Journal

Storm

I am so used to be a in a rainstrom left to die in the open sea when the sun comes out it so foreign to me the way it shines and blinds me i miss the strom not knowing if i was going to die or live for another hit of the waves.
I miss the way my boat would rock between the seas and sharp rock below me i was thrilled to survive another blow by the sea shouting at it words i could never say to another sailor.
When it rain the water would hit hard to leave a mark on my skin. I miss the joy of it even if it one that could fatally hurt. The sounds the oceans would make so angry and hurt at those who sail in it. The sea life begging for help to escape the water hell that was destroying my boat.

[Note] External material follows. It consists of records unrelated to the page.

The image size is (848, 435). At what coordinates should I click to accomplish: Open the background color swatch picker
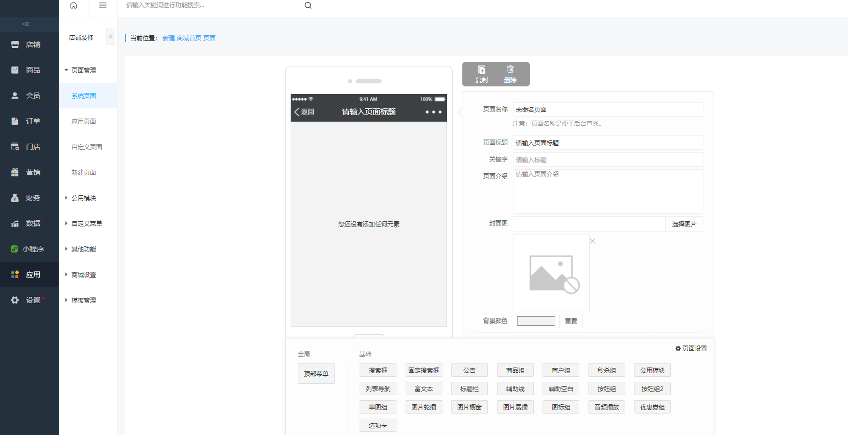point(536,321)
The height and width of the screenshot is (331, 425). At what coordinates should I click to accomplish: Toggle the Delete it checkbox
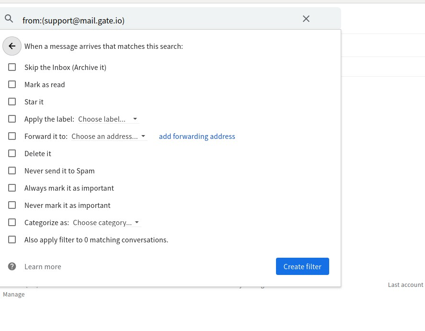coord(12,154)
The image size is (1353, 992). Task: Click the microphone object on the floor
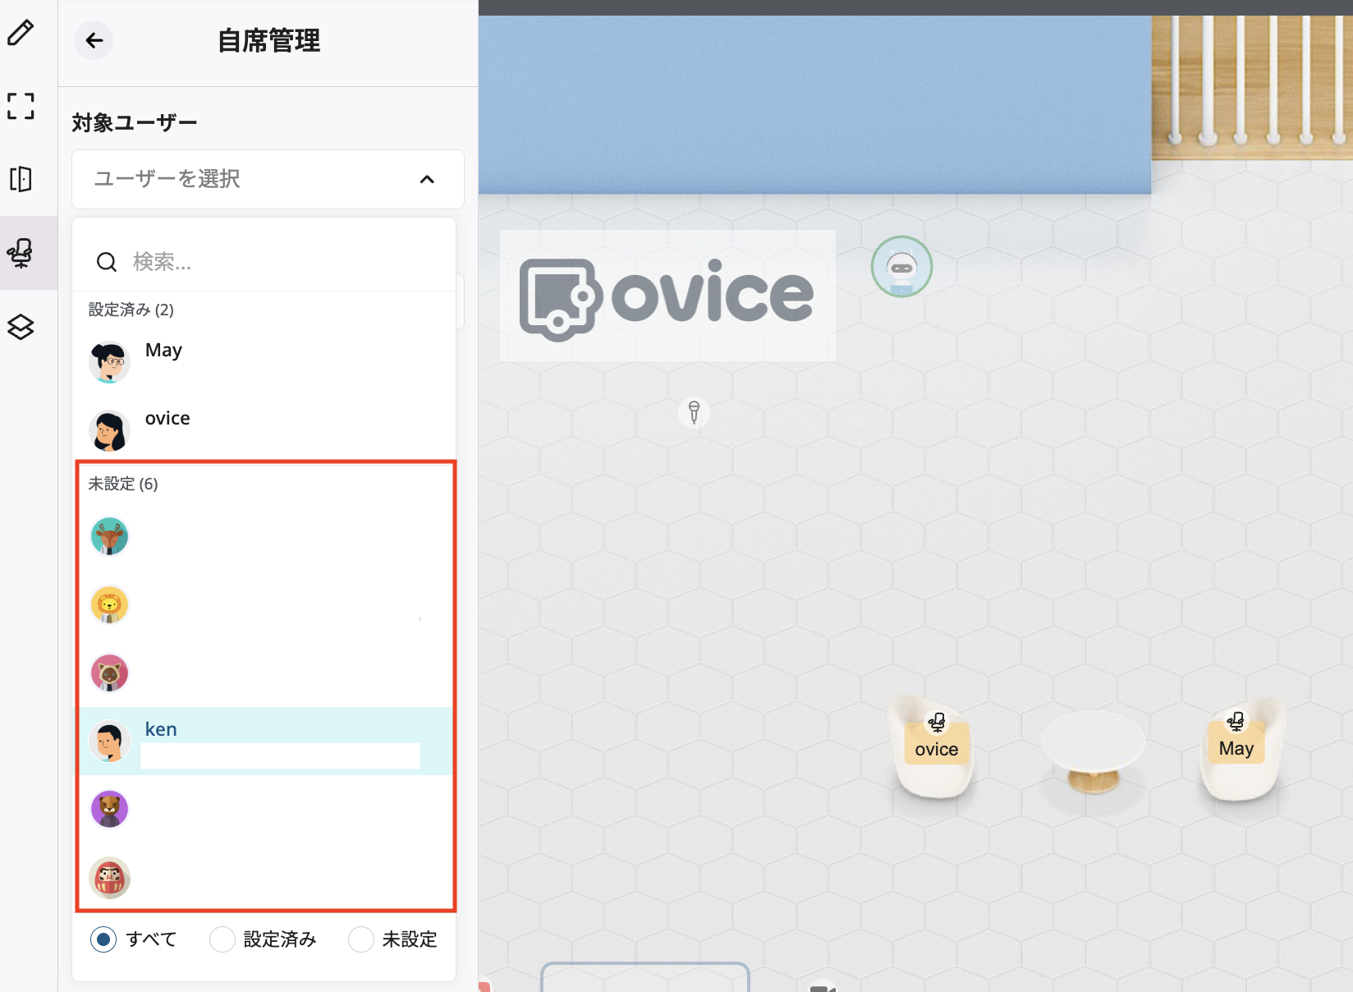click(x=694, y=411)
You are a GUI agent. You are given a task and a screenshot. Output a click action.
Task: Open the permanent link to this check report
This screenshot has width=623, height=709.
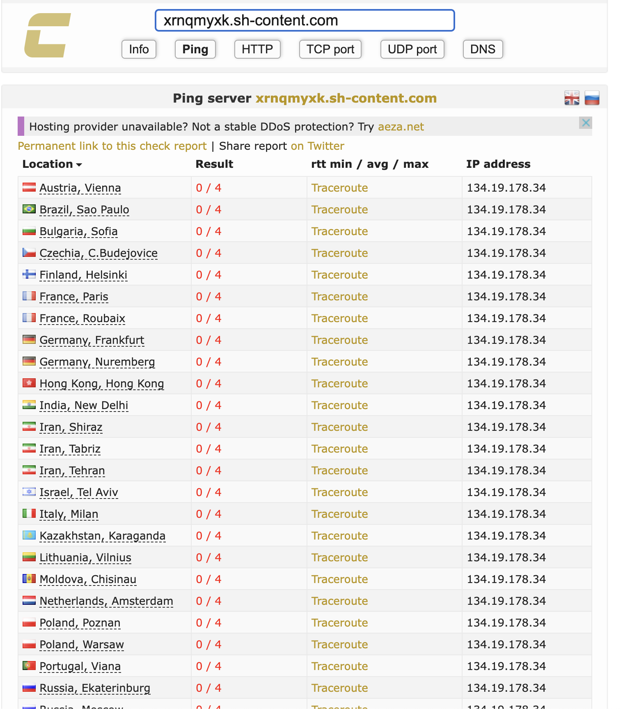click(112, 146)
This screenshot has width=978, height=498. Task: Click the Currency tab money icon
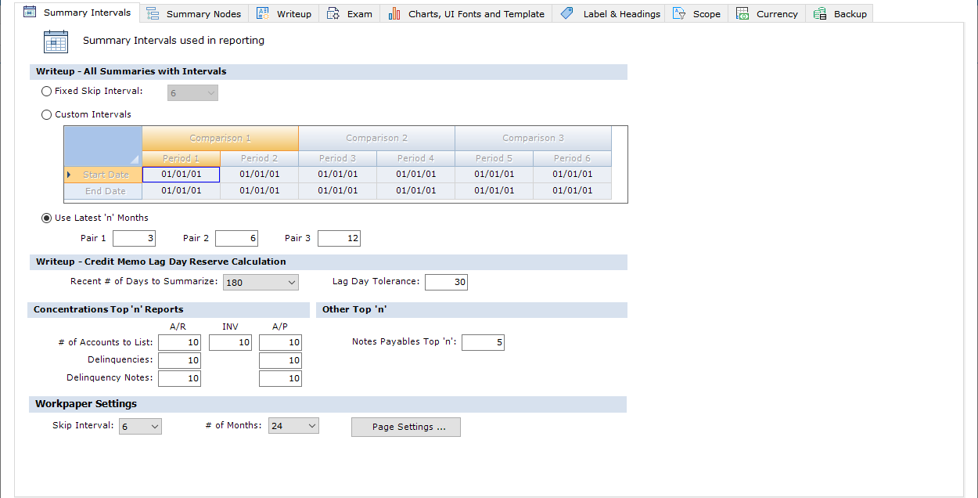pyautogui.click(x=742, y=14)
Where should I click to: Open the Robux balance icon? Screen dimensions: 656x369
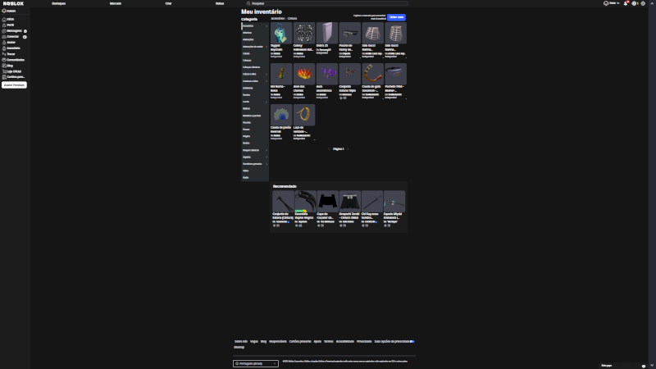click(x=635, y=3)
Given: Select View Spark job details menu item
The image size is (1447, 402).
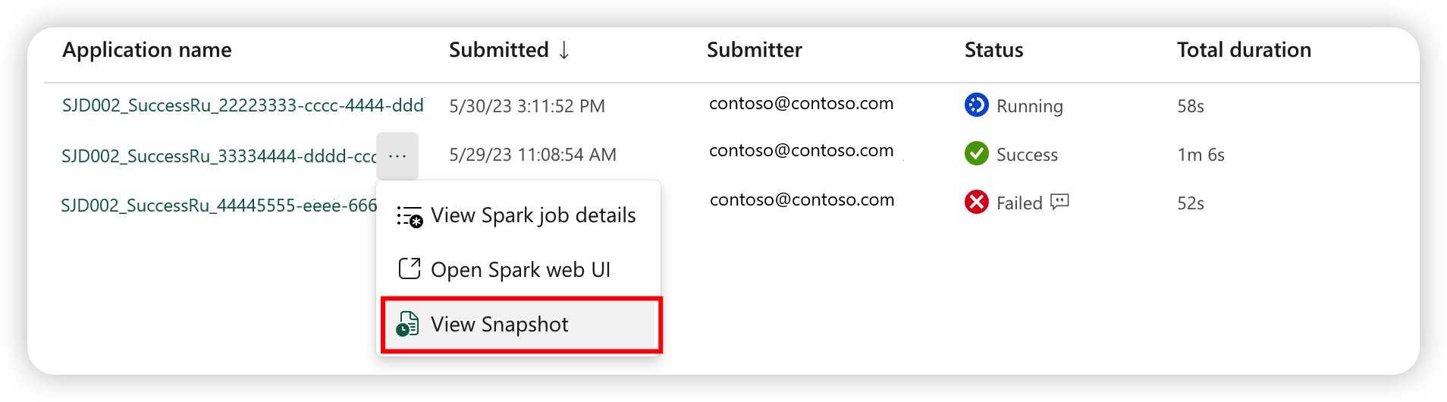Looking at the screenshot, I should [532, 215].
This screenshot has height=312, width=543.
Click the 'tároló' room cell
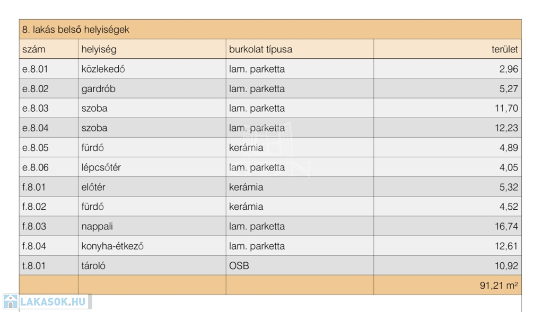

Now the sun has come out the waters are calm like a bathtub with a rubber duck the sea life returns with welcoming arms at the old friend they miss.
My boat just floats it sails left to right in the blue mystic being the rocks cant reach my boat to tear at the bottom floor. The words i shouted out no longer mean anything just a empty promise. The only marks i get is sunburns when they feel like a string from a ray. The sea and oceans not a guttural bellow but a sweet tide sound bring what fell in the water back on land even me. Back on the sand missing the violent storm. Even the bottle of a ship i lost long ago cant compare to the dark side of what i love about the open waters.